Ed: Okay, so the basic definition – the way social security goes about determining eligibility for disability benefits… The first thing they ask is if an individual is working. If an individual is working and making a certain amount of money (this year, that is $1,310 or more per month) (and that is gross, not net, before taxes) you are disqualified from benefits regardless of your medical condition. That pertains to disability insurance benefits. You have to show that the individual claiming benefits has the medical impairment that has lasted, or is expected to last, 12 months or more resolved in an early death, and causes more than a minimal impact on the ability to engage in work activities.
In other words, if you get a hangnail, sprained thumb, or bump on the foot, that is probably not going to meet the durational or severity requirements. Social security has developed what they call their listings of impairments. A colleague of mine used to describe the listings as a cook book, it’s got certain criteria, or ingredients, and if you have one of those listed conditions, and you have all of the ingredients, you’ll meet the other criteria, social security will find that you are disabled and entitled to benefits. A brief example, if you have, say a bulging disk in your back, and we can show on x-ray that the disk is impinging a nerve, and because of that you have experienced muscle atrophy in one of your legs, with reflex loss and loss of strength, then you will be entitled to benefits. You will have met the criteria in the listings. If you don’t meet the criteria in the listings, that doesn’t mean you lose. That means we keep moving.

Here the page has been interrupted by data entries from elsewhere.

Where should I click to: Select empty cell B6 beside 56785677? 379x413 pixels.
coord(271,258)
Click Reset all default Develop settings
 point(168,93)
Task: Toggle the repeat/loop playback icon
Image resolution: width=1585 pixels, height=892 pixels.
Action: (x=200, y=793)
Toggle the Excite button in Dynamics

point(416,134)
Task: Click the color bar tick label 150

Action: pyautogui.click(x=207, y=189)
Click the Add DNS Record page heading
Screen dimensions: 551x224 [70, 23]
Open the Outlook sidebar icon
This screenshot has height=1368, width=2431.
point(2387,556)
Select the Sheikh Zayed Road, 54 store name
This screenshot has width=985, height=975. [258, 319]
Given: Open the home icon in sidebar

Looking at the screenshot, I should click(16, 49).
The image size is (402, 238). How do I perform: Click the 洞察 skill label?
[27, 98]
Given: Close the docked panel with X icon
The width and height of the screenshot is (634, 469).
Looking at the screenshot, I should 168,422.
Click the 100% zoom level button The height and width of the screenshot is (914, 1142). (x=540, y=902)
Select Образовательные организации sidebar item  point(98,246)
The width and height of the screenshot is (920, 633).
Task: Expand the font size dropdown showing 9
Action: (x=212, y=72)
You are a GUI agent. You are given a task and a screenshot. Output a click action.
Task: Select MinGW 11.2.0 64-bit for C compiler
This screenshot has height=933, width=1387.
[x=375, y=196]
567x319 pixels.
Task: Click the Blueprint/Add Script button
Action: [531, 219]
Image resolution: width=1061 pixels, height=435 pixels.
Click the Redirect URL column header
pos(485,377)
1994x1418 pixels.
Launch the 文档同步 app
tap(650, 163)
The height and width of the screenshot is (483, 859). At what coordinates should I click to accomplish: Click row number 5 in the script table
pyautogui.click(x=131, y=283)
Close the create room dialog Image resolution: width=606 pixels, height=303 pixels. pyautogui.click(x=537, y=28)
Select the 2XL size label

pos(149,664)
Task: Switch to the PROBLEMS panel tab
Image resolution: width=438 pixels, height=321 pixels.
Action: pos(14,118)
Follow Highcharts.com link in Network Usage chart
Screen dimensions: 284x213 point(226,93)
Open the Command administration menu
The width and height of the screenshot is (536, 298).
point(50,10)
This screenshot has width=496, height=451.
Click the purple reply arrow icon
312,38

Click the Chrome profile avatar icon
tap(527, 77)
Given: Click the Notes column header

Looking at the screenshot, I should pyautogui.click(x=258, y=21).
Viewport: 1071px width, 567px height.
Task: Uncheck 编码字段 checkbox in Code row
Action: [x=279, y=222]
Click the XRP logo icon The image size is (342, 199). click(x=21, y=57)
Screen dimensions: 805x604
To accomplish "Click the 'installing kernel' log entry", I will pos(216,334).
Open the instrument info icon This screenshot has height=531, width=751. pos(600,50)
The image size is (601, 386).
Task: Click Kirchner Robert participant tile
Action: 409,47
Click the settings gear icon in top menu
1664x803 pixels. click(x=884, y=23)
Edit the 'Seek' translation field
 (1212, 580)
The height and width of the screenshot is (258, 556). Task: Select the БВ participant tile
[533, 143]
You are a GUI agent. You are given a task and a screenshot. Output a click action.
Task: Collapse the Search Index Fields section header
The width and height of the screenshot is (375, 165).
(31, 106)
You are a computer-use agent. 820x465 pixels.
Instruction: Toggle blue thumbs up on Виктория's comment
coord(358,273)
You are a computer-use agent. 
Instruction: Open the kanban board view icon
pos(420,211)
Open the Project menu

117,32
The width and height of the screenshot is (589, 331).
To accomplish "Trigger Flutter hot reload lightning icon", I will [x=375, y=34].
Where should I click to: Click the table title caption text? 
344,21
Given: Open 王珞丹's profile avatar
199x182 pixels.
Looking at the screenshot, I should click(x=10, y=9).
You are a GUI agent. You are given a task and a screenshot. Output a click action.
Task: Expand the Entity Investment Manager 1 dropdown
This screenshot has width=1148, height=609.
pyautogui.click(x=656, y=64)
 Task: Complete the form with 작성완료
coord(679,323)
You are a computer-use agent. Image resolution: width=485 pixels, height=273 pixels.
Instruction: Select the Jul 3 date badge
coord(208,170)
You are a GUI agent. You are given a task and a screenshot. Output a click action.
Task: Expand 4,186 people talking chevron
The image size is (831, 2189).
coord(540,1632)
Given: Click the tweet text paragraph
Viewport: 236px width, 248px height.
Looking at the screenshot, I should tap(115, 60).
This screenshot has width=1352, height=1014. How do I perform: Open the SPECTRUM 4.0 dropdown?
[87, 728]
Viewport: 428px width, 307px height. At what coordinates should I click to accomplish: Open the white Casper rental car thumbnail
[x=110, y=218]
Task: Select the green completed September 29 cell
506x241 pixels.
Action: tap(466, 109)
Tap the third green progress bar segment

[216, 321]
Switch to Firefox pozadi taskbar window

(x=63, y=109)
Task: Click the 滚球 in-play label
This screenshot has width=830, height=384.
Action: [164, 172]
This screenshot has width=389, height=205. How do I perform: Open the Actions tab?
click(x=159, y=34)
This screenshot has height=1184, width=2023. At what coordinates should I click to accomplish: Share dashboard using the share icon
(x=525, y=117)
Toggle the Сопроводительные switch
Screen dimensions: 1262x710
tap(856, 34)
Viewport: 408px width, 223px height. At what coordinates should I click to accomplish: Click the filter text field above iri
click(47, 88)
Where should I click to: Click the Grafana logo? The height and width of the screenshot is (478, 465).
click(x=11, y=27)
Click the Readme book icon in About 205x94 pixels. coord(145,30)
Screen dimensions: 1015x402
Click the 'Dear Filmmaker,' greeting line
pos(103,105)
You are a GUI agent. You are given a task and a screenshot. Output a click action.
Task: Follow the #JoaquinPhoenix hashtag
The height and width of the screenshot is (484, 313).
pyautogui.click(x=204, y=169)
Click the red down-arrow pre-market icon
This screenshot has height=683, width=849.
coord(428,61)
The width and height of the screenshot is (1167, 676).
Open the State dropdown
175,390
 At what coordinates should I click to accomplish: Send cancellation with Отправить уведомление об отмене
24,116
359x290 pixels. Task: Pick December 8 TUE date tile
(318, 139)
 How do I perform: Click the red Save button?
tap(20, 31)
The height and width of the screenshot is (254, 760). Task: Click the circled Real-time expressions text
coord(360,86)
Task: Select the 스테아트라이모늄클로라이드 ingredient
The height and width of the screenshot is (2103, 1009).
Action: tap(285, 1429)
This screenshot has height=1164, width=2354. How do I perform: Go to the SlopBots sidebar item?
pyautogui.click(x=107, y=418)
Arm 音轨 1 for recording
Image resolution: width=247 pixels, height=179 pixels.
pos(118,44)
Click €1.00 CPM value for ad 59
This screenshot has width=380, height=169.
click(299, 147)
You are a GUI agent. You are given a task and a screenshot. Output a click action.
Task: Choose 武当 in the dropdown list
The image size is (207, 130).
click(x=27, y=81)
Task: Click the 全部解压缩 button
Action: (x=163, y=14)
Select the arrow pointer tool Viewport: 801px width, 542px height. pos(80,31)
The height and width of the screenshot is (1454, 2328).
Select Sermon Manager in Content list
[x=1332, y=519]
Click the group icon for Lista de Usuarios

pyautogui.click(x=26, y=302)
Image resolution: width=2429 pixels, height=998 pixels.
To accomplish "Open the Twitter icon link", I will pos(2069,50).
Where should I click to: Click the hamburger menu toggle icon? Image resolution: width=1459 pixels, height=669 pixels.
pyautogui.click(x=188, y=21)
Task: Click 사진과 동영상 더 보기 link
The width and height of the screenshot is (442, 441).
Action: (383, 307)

At this point, the social security administration tries to determine the individual’s residual functional capacity, and what that means is “what can the person still do despite the limitations of their impairments?”. Once the residual functional capacity is determined, then social security will match that up against the requirements of the work the individual has been doing. And if the individual can show that, because of their residual functional capacity, they cannot perform the work they were doing before, then we move to the next step… If that residual functional capacity would allow for the performance of past work, then the inquiry is stopped and the individual is found to not be disabled. So, let’s move on, we get the residual functional capacity – the persons restricted to lifting 10lbs occasionally and cannot be on their feet for more than a couple of hours out of an 8 hour day, and the work they were performing was heavy construction work – so obviously these limitations keeps them from being able to do their construction work – does that mean they’re entitled to disability benefits? Not yet! We now have to find if that person is not capable of performing any other work that exists in significant numbers in the national economy.
If an individual can do sedentary work, they are not going to be disabled. However, one of the few things social security has done right in their disability determination process is that they realize that as we grow older, our ability to adapt to different types of work situations decreases. We cannot teach an old dog new tricks. So, the rules change once an individual reaches 50, and then again once an individual reaches age 55. As we get older, it becomes easier to meet the standard of finding a disability.